In Tumble VR and Until Dawn: Rush of Blood, Supermassive Games brought
us two highlights of the PSVR's launch line-up . But that was then and
this is now and Bravo Team, Supermassive's latest release, fails to
impress on pretty much every level.
It comes hot on the heels of The Inpatient, another severely
disappointing release from the studio in what's turned into a bit of a
stinker of a run. From the very first moments, you sense that something
is just off. You feel gigantic inside your virtual body and it
takes a good while to adjust to these new dimensions. Unfortunately,
this is just one of the many ways in which Bravo Team fails to provide a
believable or immersive experience.
As a cover based shooter,
akin to a VR version of Time Crisis, Bravo Team offers an incredibly
limited range of movement. You can stand up or crouch behind cover at
the touch of a button - other than that, though, your avatar's position
remains completely static. Whilst hiding behind cover there is a
semblance of immersion; you can peek around corners, duck behind cover
or hold your gun above your head to blind-fire at targets but all that
falls apart once you decide to advance to a new piece of cover.
When
you select the new location your avatar will automatically run to that
spot, instantly snapping your view from first to third person. The way
Bravo Team wrestles control from you like this is obviously an attempt
to eliminate nausea, but the effect is jarring and prone to camera
glitches. Often I'd find myself facing a wall, looking away from the
action and unable to alter the positioning other than by turning my
whole body 180 degrees. Completely pulled out of the moment I was only
able to regain my bearings once the avatar had reached their destination
and the gameplay snapped back into first-person.
Even
the added novelty of the Aim Controller doesn't help. In 2017's
mediocre Farpoint, using Sony's plastic peripheral was the highlight of
the game; in Bravo Team however, aiming down virtual iron sights feels
like a chore. It's unwieldy to use because the position of the gun on
screen often feels detached from the position of your hands in real
life. This makes it hard to aim anyway, but I also detected some
controller lag which made it feel the reticle was trying to play catch
up with my movements.
Your arsenal is limited to four firearms
only (the absence of grenades is notable), all of which lack punch and
feel ineffectual even without the aiming issues. Worse still is that the
two guns with sights, the rifle and the sniper, come with a litany of
bugs. Occasionally, when crouched behind cover, the rifle just won't
fire, even if you have have a clean shot on an enemy through the sights.

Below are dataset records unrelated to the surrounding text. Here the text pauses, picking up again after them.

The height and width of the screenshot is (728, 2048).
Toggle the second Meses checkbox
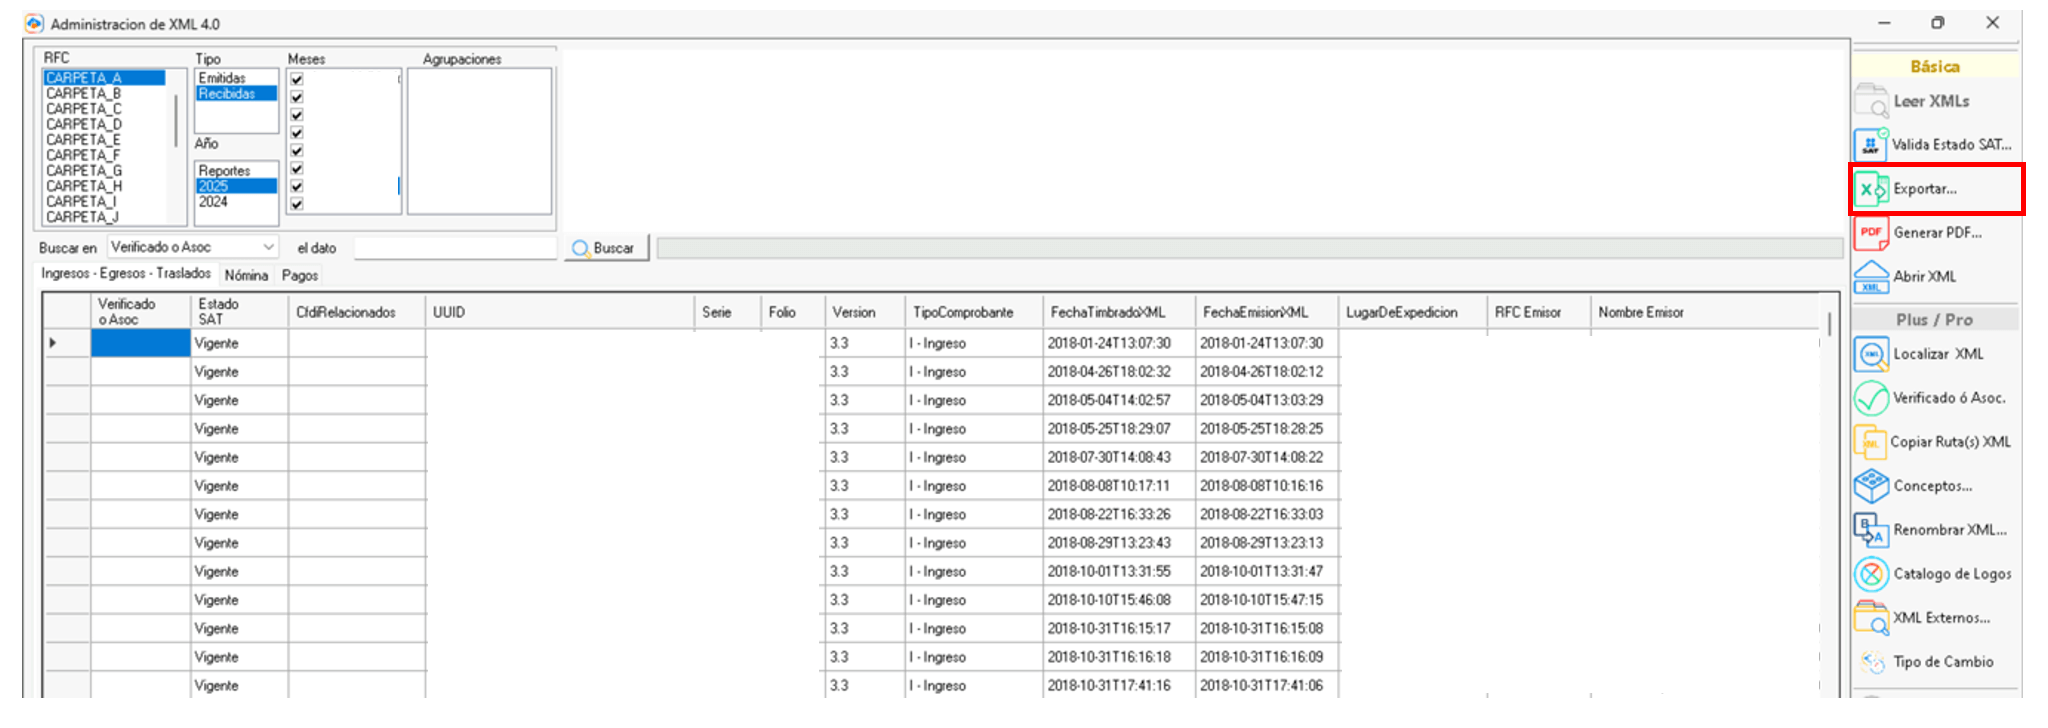[297, 97]
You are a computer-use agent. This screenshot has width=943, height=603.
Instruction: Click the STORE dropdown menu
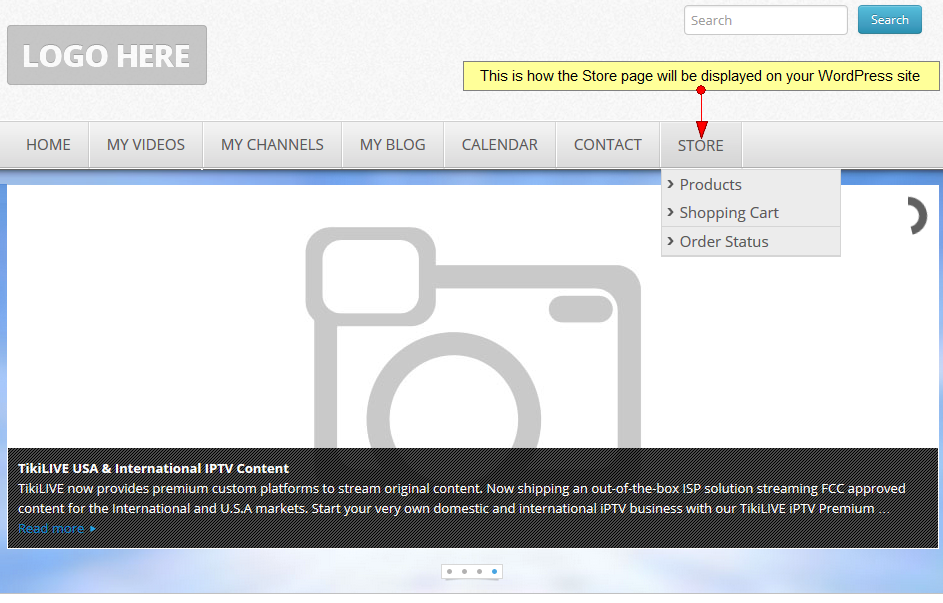click(700, 145)
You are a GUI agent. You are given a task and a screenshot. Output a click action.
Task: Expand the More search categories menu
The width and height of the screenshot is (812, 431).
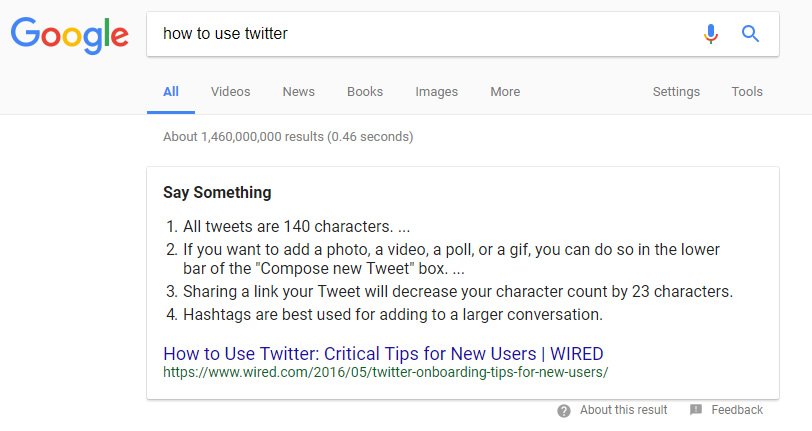point(505,92)
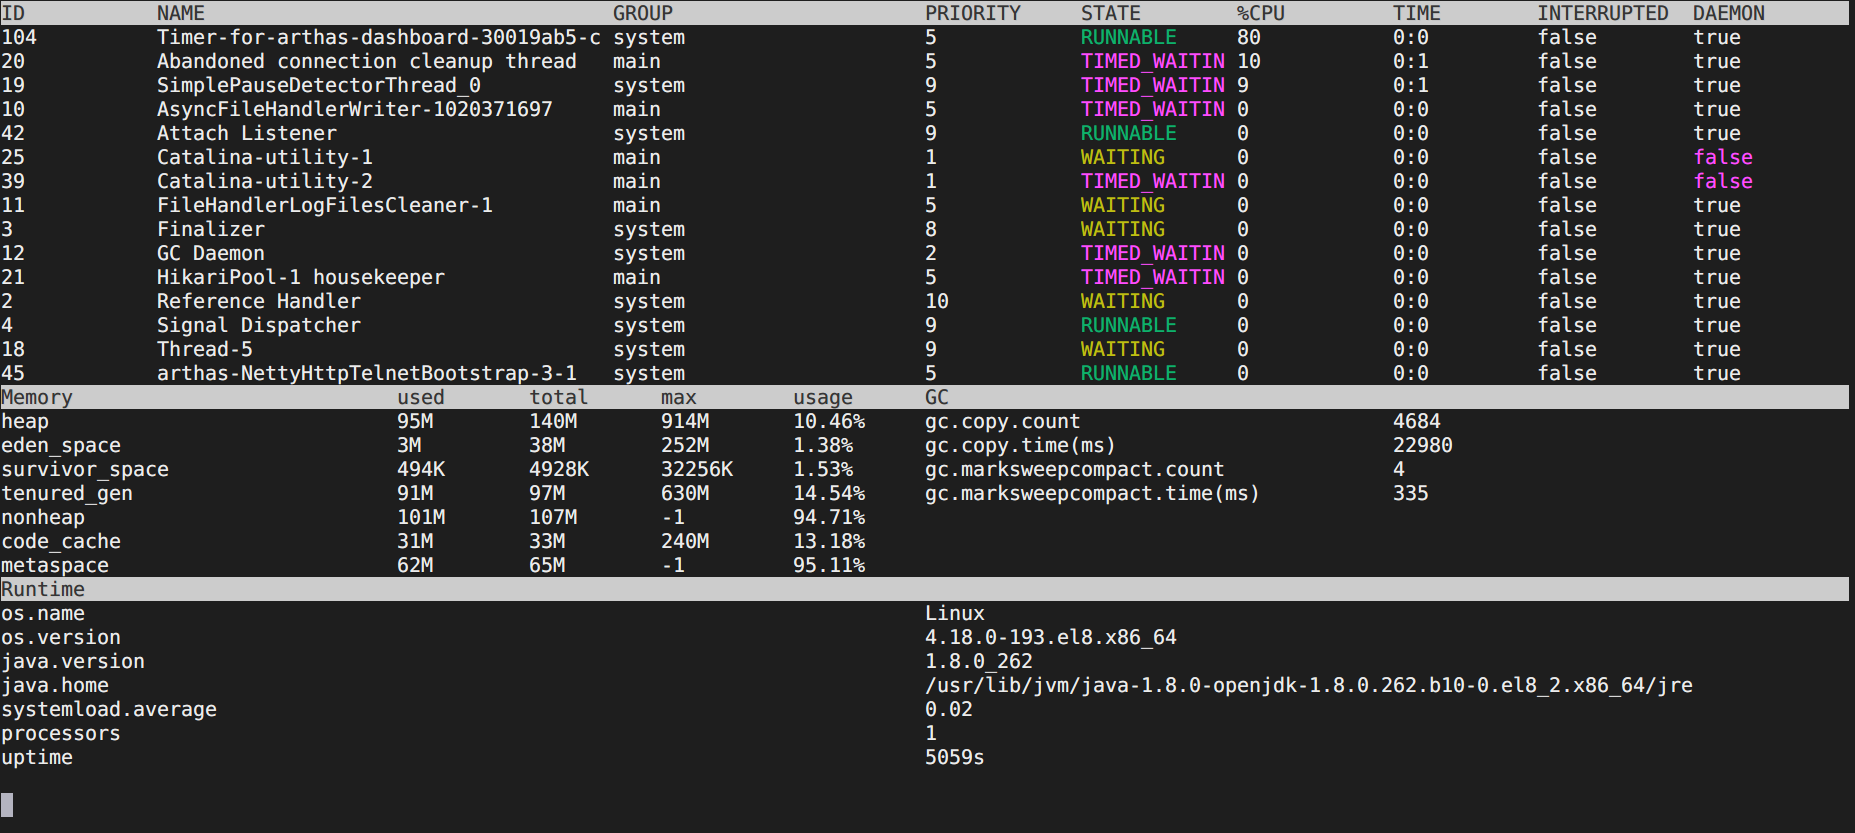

During the times this happened to me, the gun would return to firing as
normal once I changed its position in 3D space or toggled my avatar to a
standing position. The sniper rifle is even worse; its scope is utterly
broken and will often go black for no discernible reason.
And the
bugs and glitches don't end there - the AI is also in desperate need of
a good talking to. The long list of flaws I encountered range from
enemies just straight up ignoring you even though you're stood right
next to them, through to your AI partner suddenly passing through solid
objects. It's scruffy at best, but at worst it's just plain broken.
At
least it's all kept brief, running to about three hours for a
playthrough. To pad out the campaign and trick you into thinking it's a
lengthier experience, Supermassive commits one of the biggest sins in
first person shooters by giving the game infinitely spawning enemies.
One after another, Bravo Team vomits out cut-and-paste bad guys from
dead-end corridors. They follow identical routes and crouch behind
exactly the same pieces of cover that tens of their friends have only
just died behind. They pop up and down brainlessly like whack-a-moles
and when they're finally dispatched, another clone quickly comes along
to take their place. The only way to stop this from happening is to push
forwards, at which point your foes will helpfully fall back to another
position so the conveyor belt can start all over again.
Playing
with a human companion elevates this dire experience by a tiny degree,
but not enough to salvage it all. Bravo Team sells itself as a
cooperative tactical shooter but anyone expecting a Rainbow Six vibe
will be sorely disappointed. Here, tactics and teamwork boil down to
nothing more than deciding who flanks to the left and who flanks to the
right. Considering the levels are almost completely linear, bar a few
very short detours here and there, this is a choice you'll hardly ever
need to make.
Visually
the game is a dreary mess. If the primary colour in a level isn't one
of five depressing shades of grey, then it's the type of video game
brown that ceased to be fashionable at some point in the late 2000s. You
know which one I mean - the kind of miserable brown that reduces
distant objects to a smudge and makes you feel as if you've had shit
smeared all over your eyeballs.
Bravo Team is a disastrous effort,
a low budget shooter that I'd group with Rogue Warrior, Turning Point
or Hour of Victory as one of the worst examples of the form, all from a
development team that, in the past, has proven itself capable of
brilliance. It fails to provide anything more than a threadbare feeling
of immersion and it actually does the cause for VR as a credible
platform more harm than good. I don't know what went wrong here and to
be honest I'm not sure I even want to. I just want to draw a line
underneath Bravo Team and forget it ever existed.